The Gazetteer further continues, “In many of the better caves, the front court-yard with its smooth rock floor, broad benches and gracefully rising side walls, the shaded water cistern, the neat flight of easy steps leading to the cave door, the deep flat eave, the cool veranda, the well-lit hall with its windows of stone lattice, the slim graceful sculptures, and the broad easy benches hewn at many of the best view points, have a pleasing air of comfort, refinement, and love of nature; while the long stretches of clean black rock, the steps and the court-yards free from earth, weeds, or brushwood, look as if lately swept and made ready for a fresh settlement of religious recluses.”
Time does seem to have by passed Kanheri: If a group of Bikhkhus, clad in yellow robs wandering in the surrounding hills or chanting hymns in the magnificent chaitya would not appear to be anachronistic at all. As the gazetteer says, “ Kanheri is a town carved in the solid rock, which, if the monks and the worshippers returned, would, in a day or two, be as complete as when first inhabited. ' All things in their place remain as all were ordered ages ago. The main reason why Kanheri has been spared the fate of countless of our other historical monuments is that it is located deep inside a national park.
However other cave complexes in the city particularly the one in Jogeshwari (in the image above) have not been so fortunate. If Kanheri “look as if lately swept and made ready for a fresh settlement of religious recluses” Jogeshwari cave, literally buried under hundreds of shanties and other encroachments, is a saga of criminal neglect on the part of authorities and philistine antipathy on the part of public. Located near Amboli village this Brahminical cave dating back to 6th century AD is the second largest such cave in India after the Elora caves.
A plain, narrow, rock-cut passage which can be easily mistaken for numerous such narrow lanes in the surrounding sprawl of encroachments leads to the cave which is actually a temple. At the end of the passage are six steps, which descend into a portico once richly carved. But due to very nature on the rock and dampness all the carvings are long gone. The Thana District Gazetteer records: “At the ends of the portico were two richly ornamented chambers … separated from the body of the porch by two pillars and two pilasters now in a totally dilapidated condition. These pillars have wasted away to the quaintest skeletons with rough corkscrew like-ridges of harder stone…. The large figure in the right chamber seems to have been Siva in the form of a seated Buddha-like ascetic, and below there is a trace of a side figure now practically defaced, perhaps the giver of the sculpture. The figure in the left chamber seems to have been Siva dancing the wild tandava of which nothing now remains. In the middle of the back wall of the portico is a highly ornamented door with the remains of large warders on either side, and in other parts, with traces of delicate carving of which only a few glimpses are visible.”
The central door opens on vast hall about 30m square and 3.5m high. In this dark and damp hall at about six meter from the side walls, a square cordon of twenty cushion-capitalled pillars, six on each side, divides the cave into four aisles and a central hall about 17m square. In the middle of the central hall is a rock-cut shrine of Jogeshwari Devi.
At the end of the left and right aisles are two chambers now occupied by a very large colony of bats which constant screeching provide the horrible backdrop to the gloomy setting. Pools of stagnating sewage from the surrounding chawls adorn the backyard.
Outside the hall on the right side are remnants of chambers used as living quarters by monks. Once one of the richest caves in terms of historical value it is now the filthiest parts of it being used to dump garbage and as toilets. In April 2005, Janhit Manch, a civic organization had filed a public interest litigation in Bombay High Court to save these caves. The Court appointed a six-member Committee to report on the matter. The committee comprised the Director of the Archaeological Survey of India (ASI), a heritage expert, an urban historian, government officials and a lawyer. Among the measures suggested by the committee to immediately arrest the further deterioration of the caves was removal of the encroachments up to 100m on all the sides. However, due to votebank politics and acute shortage of space in Mumbai no concrete steps have been taken so far.

• **Problem description**:
Can you reproduce word for word everything in the text on the Kanheri and Jogeshwari caves from "Outside the hall" down to "taken so far."?

• **Available data**:
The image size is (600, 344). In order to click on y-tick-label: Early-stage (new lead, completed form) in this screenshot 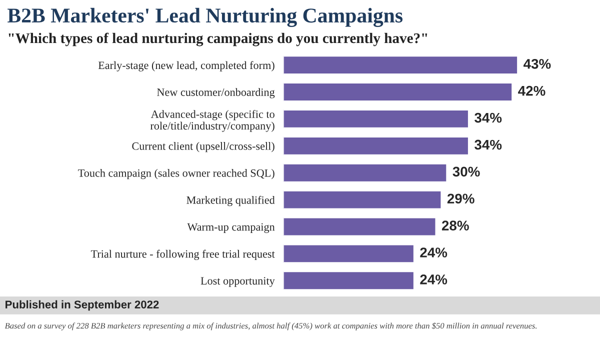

• **Output**:
Outside the hall on the right side are remnants of chambers used as living quarters by monks. Once one of the richest caves in terms of historical value it is now the filthiest parts of it being used to dump garbage and as toilets. In April 2005, Janhit Manch, a civic organization had filed a public interest litigation in Bombay High Court to save these caves. The Court appointed a six-member Committee to report on the matter. The committee comprised the Director of the Archaeological Survey of India (ASI), a heritage expert, an urban historian, government officials and a lawyer. Among the measures suggested by the committee to immediately arrest the further deterioration of the caves was removal of the encroachments up to 100m on all the sides. However, due to votebank politics and acute shortage of space in Mumbai no concrete steps have been taken so far.